Las máquinas ven correlaciones; los humanos debemos juzgar significado.

Los equipos que trabajaron con estos datos combinaron tecnología con consulta experta: epigrafistas, arqueólogos y lingüistas contrastaron las salidas de la IA con contextos estratigráficos, fechas y paralelos textuales.

El resultado fue una narrativa que no inventa, pero que sí infiere con elegancia: que hace cinco mil años ya existían “códigos” en arcilla destinados a asegurar equidad y práctica matemática cotidiana.

Hay, además, una moraleja contemporánea y algo inquietante: la inteligencia que reinterpretó estas tabletas vino del presente, pero nos ha devuelto una lección sobre cómo la tecnología puede devolver voz a lo callado.

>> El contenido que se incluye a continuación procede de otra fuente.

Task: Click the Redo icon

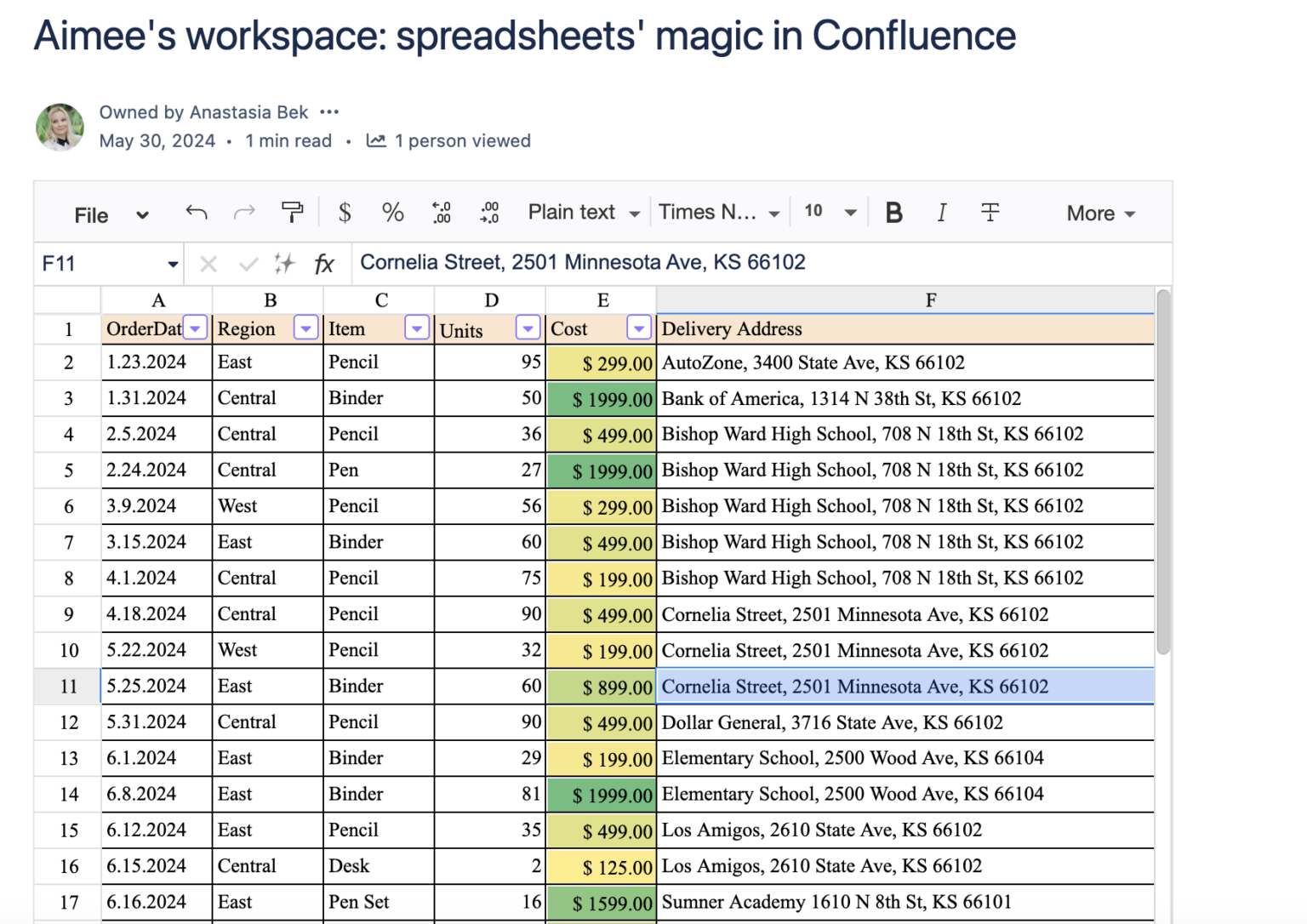Action: pos(244,213)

Como arqueólogos de datos, los algoritmos nos permiten leer lo que el desgaste del tiempo borró y, al hacerlo, revalorizan la sofisticación de sociedades que solíamos subestimar.

No encontraron fórmulas místicas ni manuales ocultos de sabiduría arcana; encontraron dispositivos útiles: mapas de huertos que resuelven pleitos, tablas para calcular áreas, hojas de trucos recíprocas para dividir el pan.

Al final, lo más asombroso es la continuidad: la misma necesidad humana —medir, enseñar, arreglar contiendas— que motivó a esos primeros escribas aún impulsa nuestras búsquedas hoy.

Solo que ahora la arcilla habla con ayuda de redes neuronales.

Y cuando ese diálogo termina, nos queda una evidencia poderosa: la matemática nació no solo en la cabeza de unos pocos genios, sino en la prática diaria de ciudades que contaban por necesidad y escribieron para que sus acuerdos resistieran al tiempo.

La IA no ha inventado nada; solo nos ha devuelto, con precisión nueva, la música numérica de los sumerios.